* TEXT
Wenn Carsten Stahl einen Raum voller Schüler betritt und seine Geschichte erzählt, kann man eine Stecknadel fallen hören! Denn er war nicht nur Mobbing-Opfer, sondern auch Täter und Krimineller. Seine kriminelle Vergangenheit hat Stahl, auch bekannt aus der RTL II-Sendung „Privatdetektive im Einsatz“, längst hinter sich gelassen, jetzt setzt sich er sich deutschlandweit für Gerechtigkeit und Toleranz unter Schülern ein.
In seiner neuen RTL II-Sendung „Stahl:hart gegen Mobbing“, die Montag startete, besucht er Schulen und führt dort einen Dialog mit Tätern und Opfer zugleich. Denn das Wichtigste für ihn: Mobbing darf nicht mehr verschwiegen werden! Wir haben Carsten Stahl in Berlin getroffen, mit ihm darüber gesprochen, warum ihm das Thema Mobbing so am Herzen liegt und wie man handeln muss, wenn man betroffen ist.
desired: Gestern lief deine Doku ‚Camp Stahl‘ bei RTL II an, in der du auf das Thema Mobbing aufmerksam machen willst. Warum ist dir dieses Thema so wichtig?
Carsten Stahl: Es ist mir deshalb so wichtig, weil ich selber Vater von zwei kleinen Kindern bin. Meine Tochter ist sieben, mein Junge ist zehn. Und mein eigener Sohn wurde, als er sechs Jahre alt war, nach zwei Tagen Grundschule Opfer von Gewalt und Mobbing. Nur weil er der Neue war oder warum auch immer. Denn jeder kann Opfer von Mobbing werden.
Wie hast du davon erfahren?
Er kam nach Hause und lag dann weinend in meinen Armen. Er hat mich unter Angst angefleht, ihn nicht wieder dahin zu schicken. Und da wurde ich an jemanden erinnert. Nämlich an mich, als ich zehn Jahre alt war. Damals wurde ich von einer Gruppe regelmäßig verprügelt, geschlagen, getreten, gedemütigt, beleidigt. Die haben mich sogar mal in eine drei Meter tiefe Grube geschubst. Ich habe mir die Rippen gebrochen, den Kopf aufgeschlagen. Ich lag dort, kaum Luft bekommend, es war schon fast dunkel. Und dann haben sie sich zu fünft nicht nur um die Grube gestellt und mich ausgelacht, sie haben mich auch angepinkelt.
Was hast du damals gefühlt?
Man fühlt sich hilflos, wehrlos, erniedrigt, gedemütigt, zerstört, zerbrochen. Umso jünger du bist, umso weniger kannst du das verarbeiten. Denn umso mehr hat das Einfluss auf deine Zukunft. Unser Charakter bildet sich in den ersten Jahren und je mehr negative Erfahrungen du machst, desto mehr setzt sich das auf deiner Seele fest. Ich war damals zehn Jahre alt. Was das mit meiner Seele und meinem Selbstwertgefühl gemacht hat, kann man sich vorstellen. Ich hatte Selbstmord-Gedanken.
Du hast damals geschwiegen, nicht mit deinen Eltern über diese Vorfälle geredet. Warum nicht?

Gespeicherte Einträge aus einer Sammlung
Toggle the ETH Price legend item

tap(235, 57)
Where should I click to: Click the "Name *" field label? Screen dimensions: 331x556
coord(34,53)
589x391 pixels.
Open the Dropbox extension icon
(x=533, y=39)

--

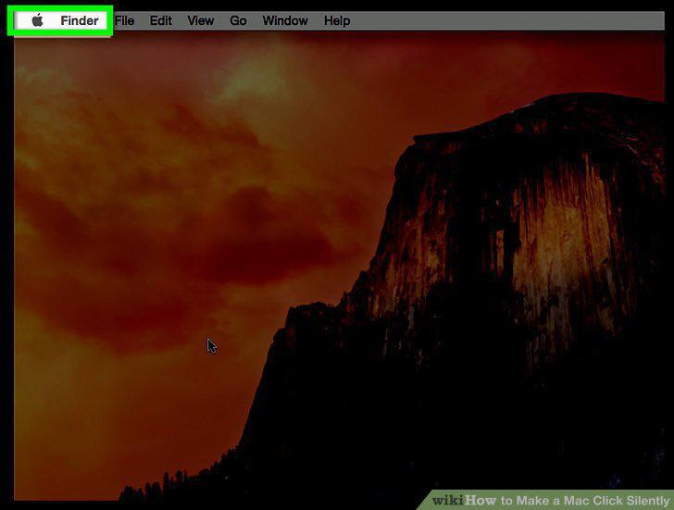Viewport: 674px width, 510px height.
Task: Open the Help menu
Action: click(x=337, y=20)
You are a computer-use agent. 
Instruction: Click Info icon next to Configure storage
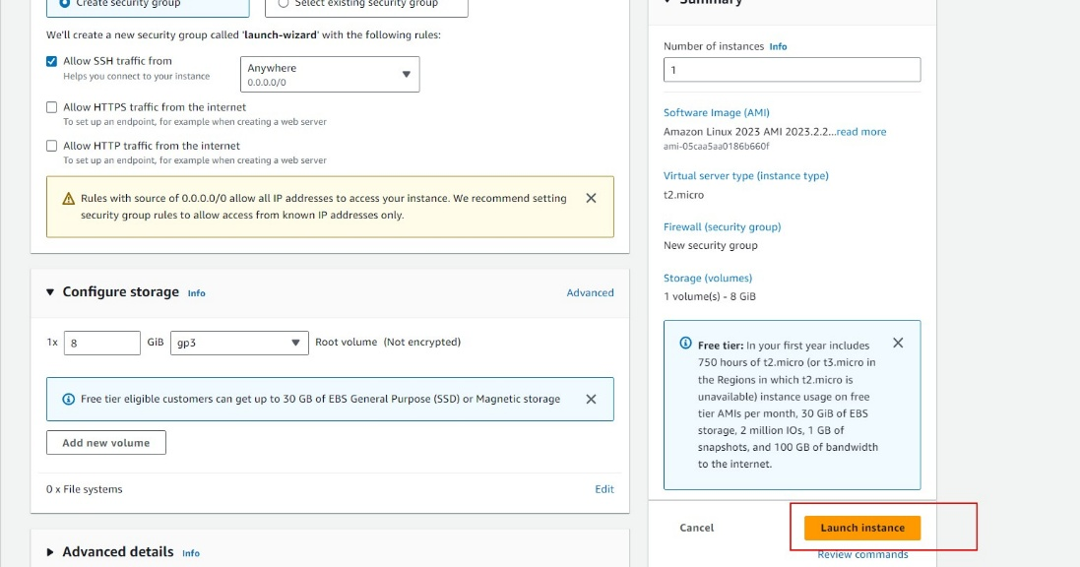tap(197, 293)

* AUFGABE
Führen Sie das Interview über Mobbing im Anschluss an die letzte Frage weiter.

* LÖSUNG
Weil die, die mich gemobbt haben, mir gesagt haben: ‚Wenn du das tust, wird es schlimmer! Wir schneiden deiner Mutter die Kehle durch!‘ Die haben mich so sehr bedroht und mir Angst gemacht, dass ich weder mit meinen Eltern noch mit meinen Lehrern darüber geredet habe. Ich dachte, dass dann alles noch viel schlimmer wird. Und genau darin liegt der Fehler.
Dein Sohn hat sich dir ja zum Glück sofort anvertraut. Was glaubst du, woran das lag?
Weil ich von Anfang an alles richtig gemacht habe.
Was genau heißt das? Was müssen Eltern machen, damit Kinder sich ihnen anvertrauen?
Zuhören! Das Entscheidendste ist, seinen Kindern zuzuhören. Meine Eltern waren zum Beispiel sehr busy und haben nie zugehört. Ich habe schon mal ein Kind verloren. Als ich 24 Jahre alt war und weil ich kriminell war. Und deshalb habe ich mir geschworen, dass mir das nie wieder passieren wird. Ich habe meinen Kindern von klein auf beigebracht, dass sie mir vertrauen können.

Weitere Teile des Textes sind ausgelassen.